DNA fingerprinting is used across a wide range of disciplines, such as ecology, population genetics, conservation, and breeding. Multilocus fingerprinting is often the preferred method for determining parentage and genetic variability. This method has also been used to “distinguish between… crops, between sexually reproducing… berry species, and to establish paternity in apples” (Bruford 1998).
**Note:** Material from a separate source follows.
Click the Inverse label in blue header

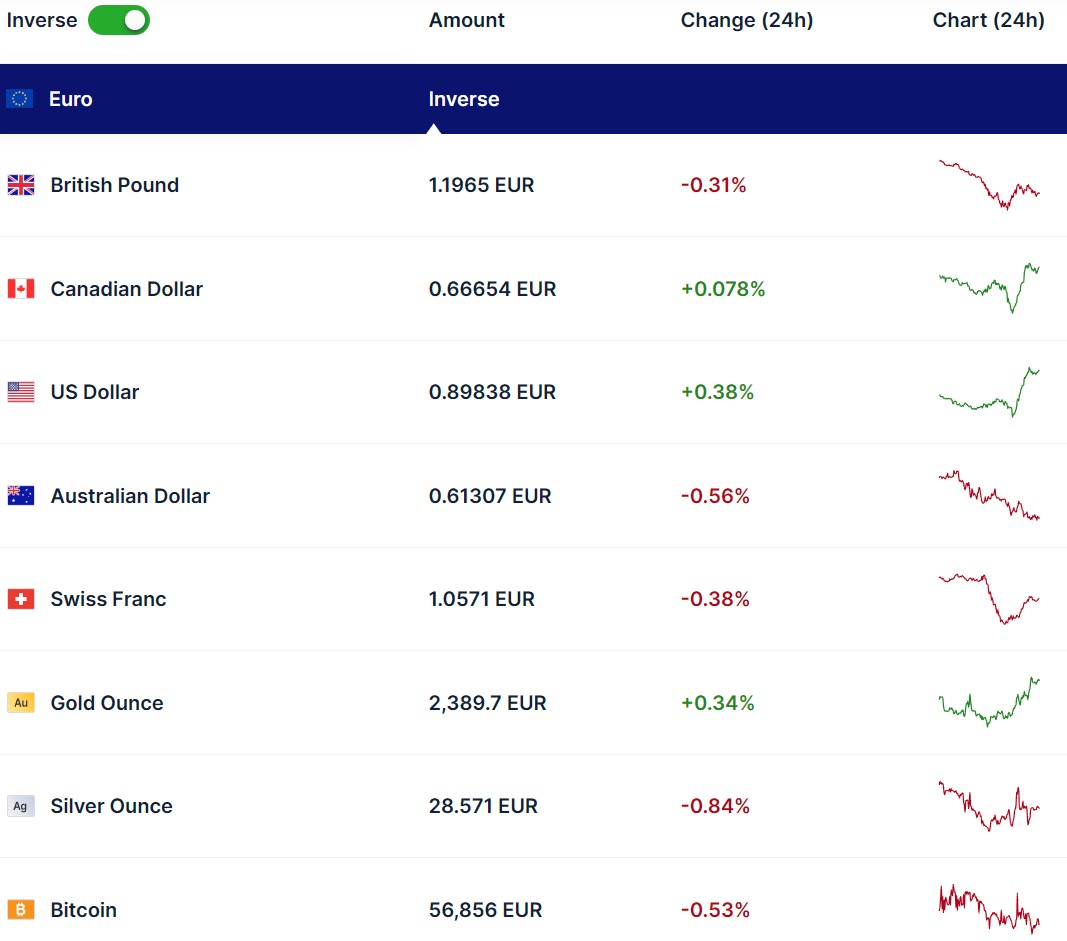click(x=464, y=99)
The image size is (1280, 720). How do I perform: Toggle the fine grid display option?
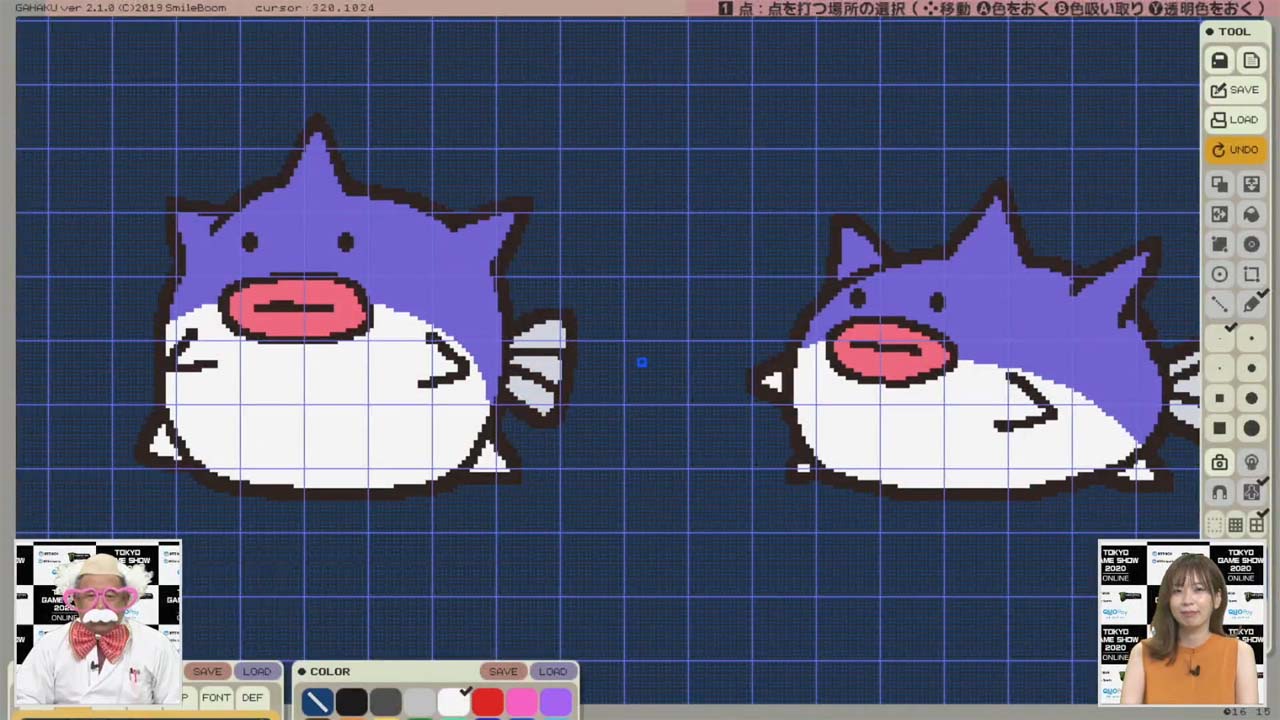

Marion Petrie and researchers at the University of Newcastle, UK attempted to determine the relatedness of peacocks on leks to conclude whether relatedness plays a role in the persistence of group display behaviors in the species. They studied 4 peacock leks at Whipsnade Park, UK, totaling 21 organisms (Petrie 1999). They used multilocus fingerprinting as a method of determining relatedness among the peacocks, as closely related individuals share a greater number of bands. Petrie and team compared the degree of relatedness in peacocks within the same lek to peacocks between leks and found the organisms on the same lek to be more closely related, to about the degree of half-siblings (Petrie 1999).

a peacock
Peacock
http://s0.geograph.org.uk/photos/08/39/083993_a0152c68.jpg

Because the males do not assist in the rearing of young, birds have no opportunity to learn the identity of their father, which makes Petrie’s results surprising. One possible explanation could be that the peacocks simply don’t disperse far from their nests, but the results of Petrie’s study refuted this by showing that the birds need not even be born in the park for them to show preference in displaying with kin. In fact, “when the birds established their permanent adult display sites several years after their release there was a clear tendency for known brothers or half-brothers to display close together” (Petrie 1999).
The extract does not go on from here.